> _MATERIAL FOR THIS EXERCISE_:
◇ ◇ ◇ ◇ ◇

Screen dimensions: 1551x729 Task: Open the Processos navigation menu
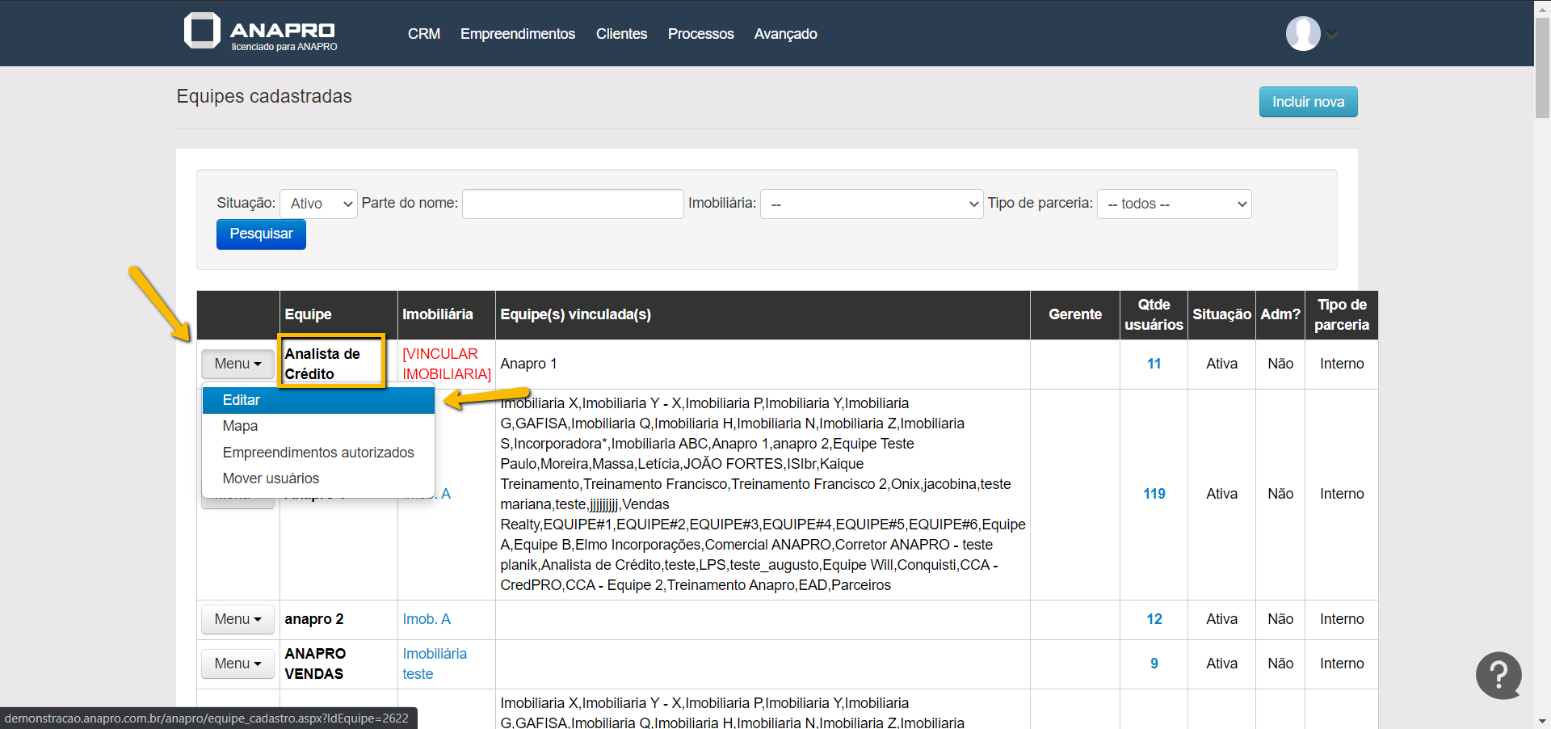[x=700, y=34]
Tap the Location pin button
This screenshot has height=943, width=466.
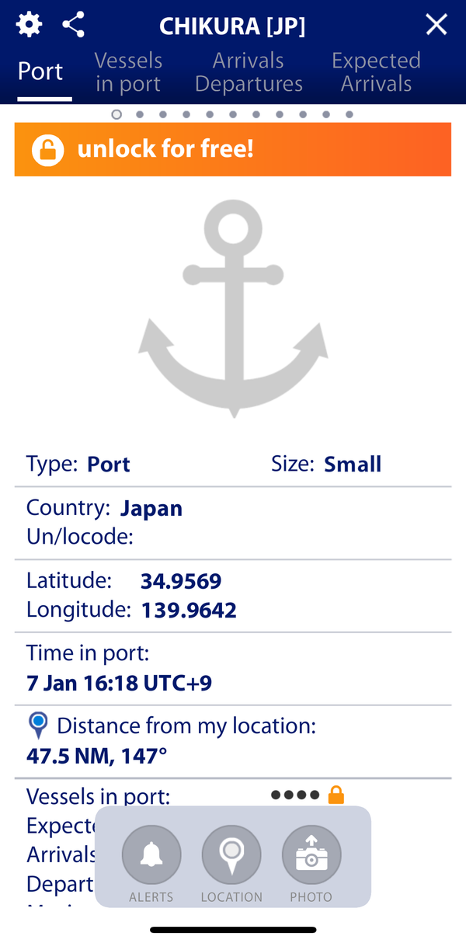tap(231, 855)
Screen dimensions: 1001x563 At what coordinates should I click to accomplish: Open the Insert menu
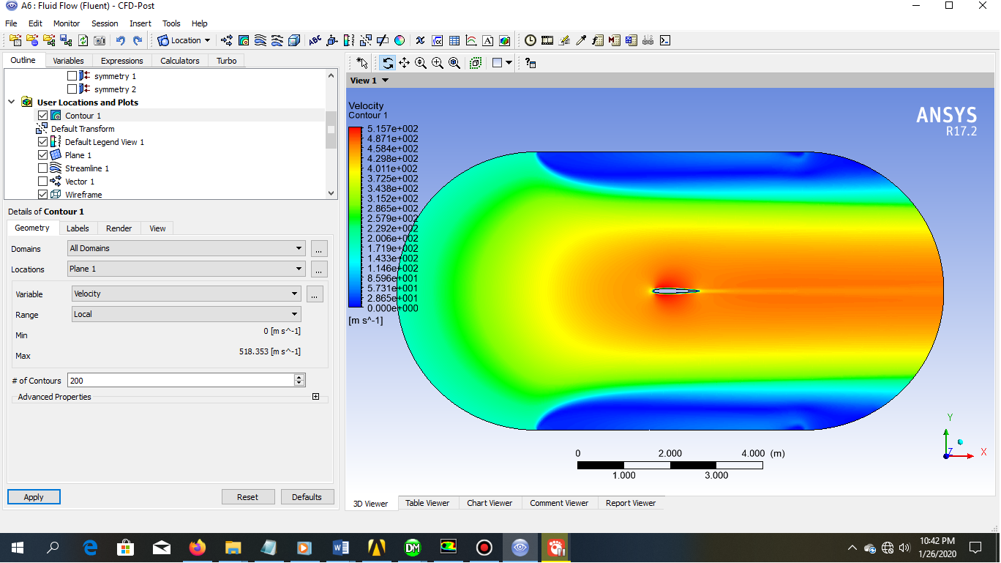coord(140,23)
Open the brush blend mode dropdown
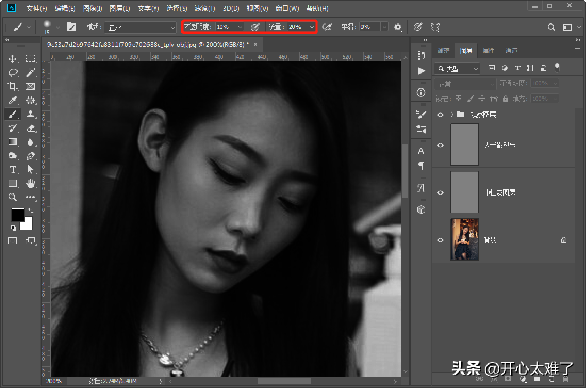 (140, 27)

◇ ◇ ◇ ◇ ◇

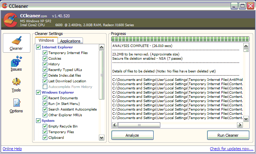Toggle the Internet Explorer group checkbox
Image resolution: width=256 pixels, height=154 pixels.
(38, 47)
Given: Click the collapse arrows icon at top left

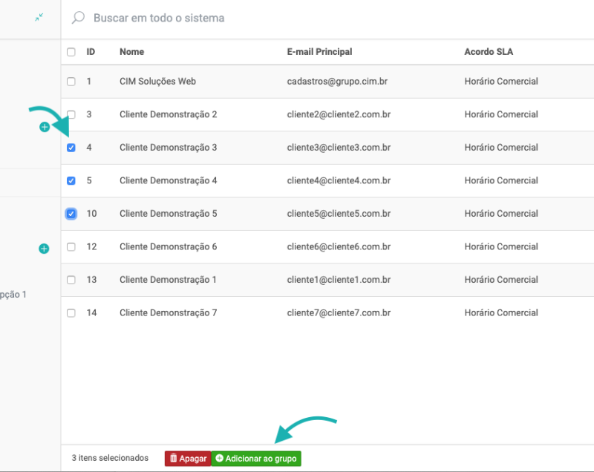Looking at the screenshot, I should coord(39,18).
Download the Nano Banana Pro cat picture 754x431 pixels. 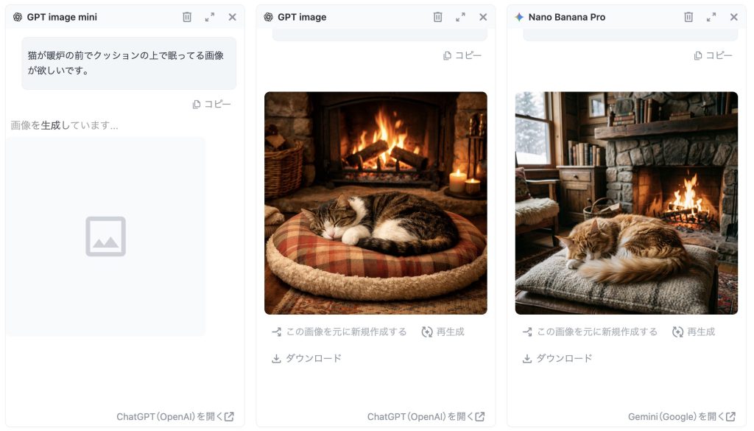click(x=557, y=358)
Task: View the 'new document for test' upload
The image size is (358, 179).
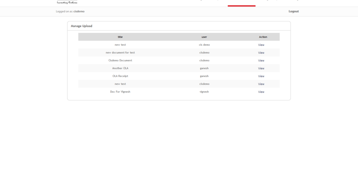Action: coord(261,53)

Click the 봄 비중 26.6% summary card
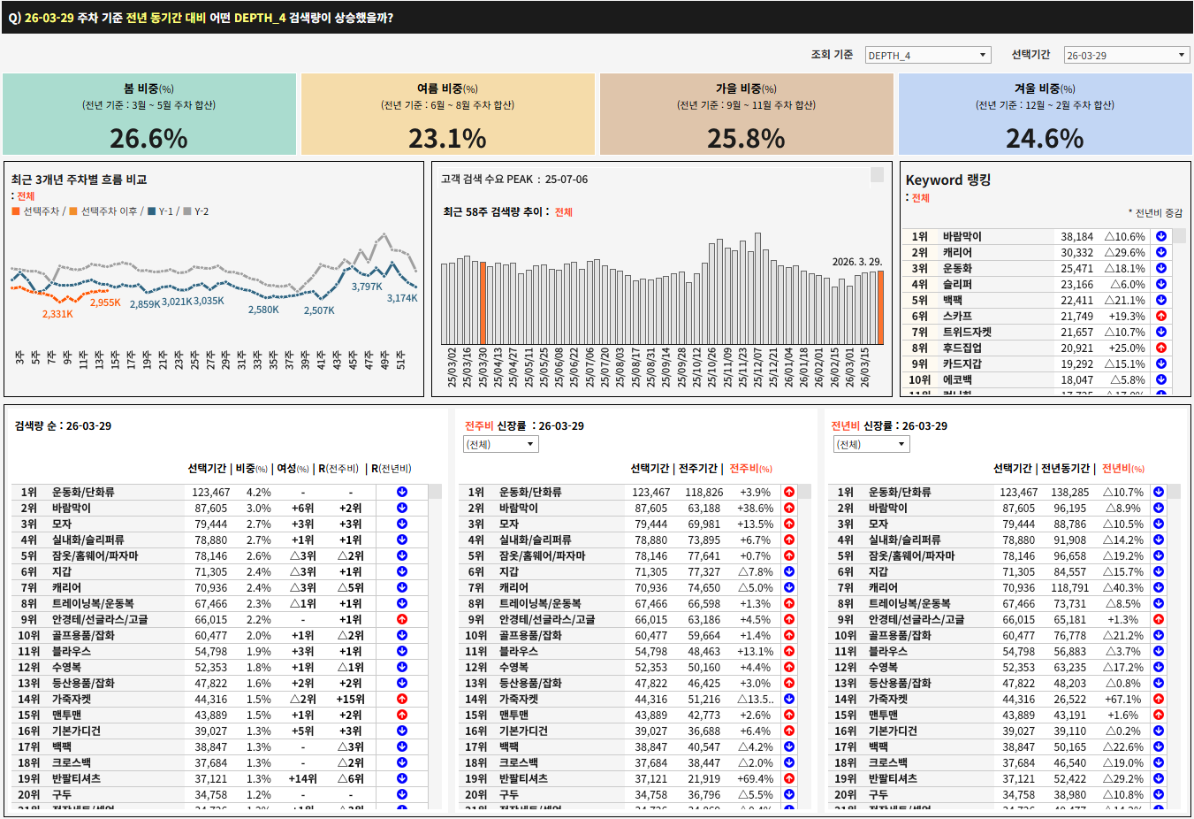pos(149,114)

◇ ◇ ◇ ◇ ◇

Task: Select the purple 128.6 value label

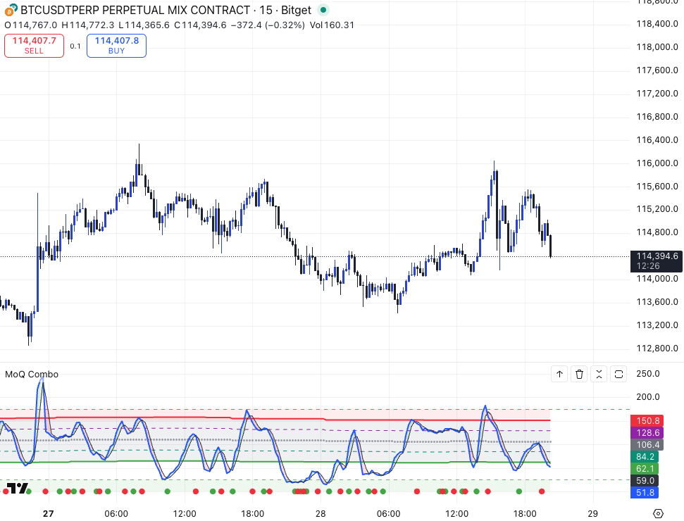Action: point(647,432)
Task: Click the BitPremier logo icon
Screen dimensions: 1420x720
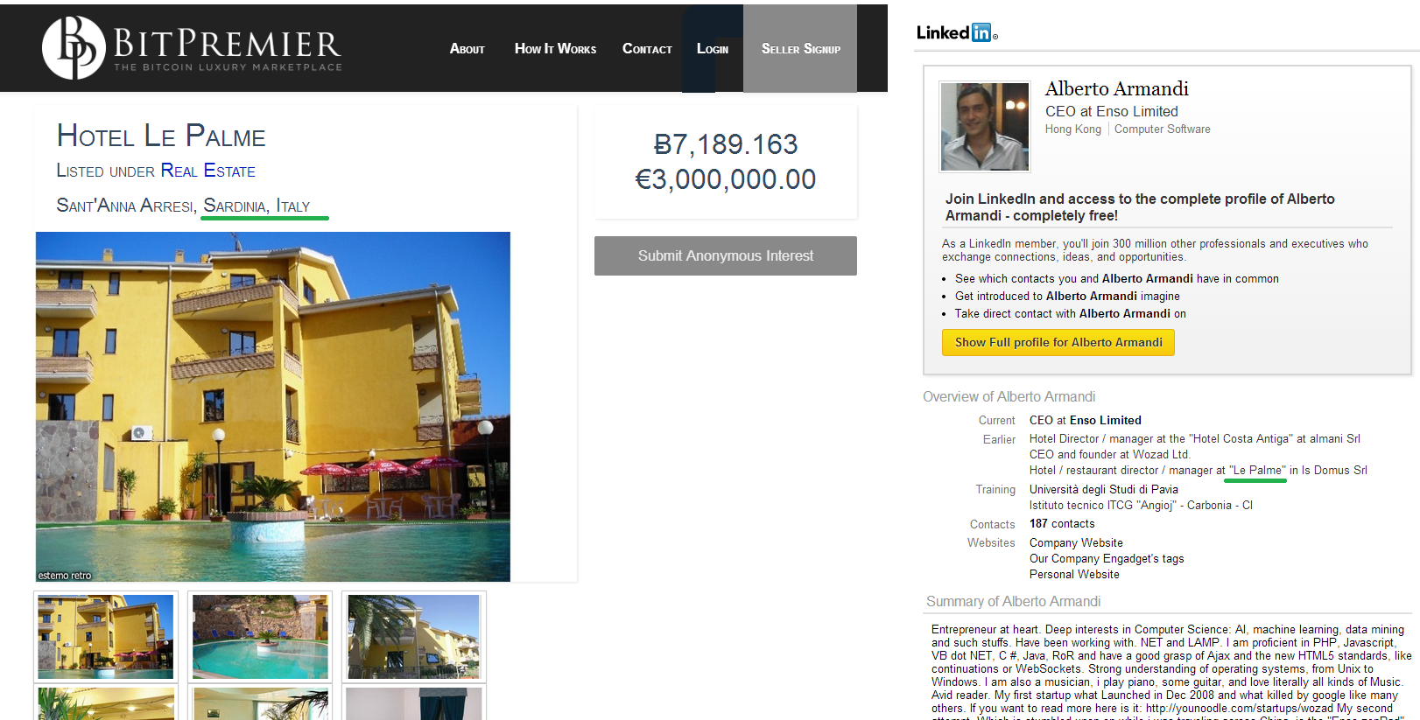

◇ ◇ ◇ ◇ ◇

> _REQUIRED WORK_:
Reproduce exactly the lines of the data above that run from the line with "Task: Select the purple 128.6 value label" down to the line with "Screen dimensions: 1420x720", both ends included. Pictures do not belong in the copy.

> _SOLVED PROBLEM_:
Task: Select the purple 128.6 value label

Action: point(647,432)
Task: Click the BitPremier logo icon
Screen dimensions: 1420x720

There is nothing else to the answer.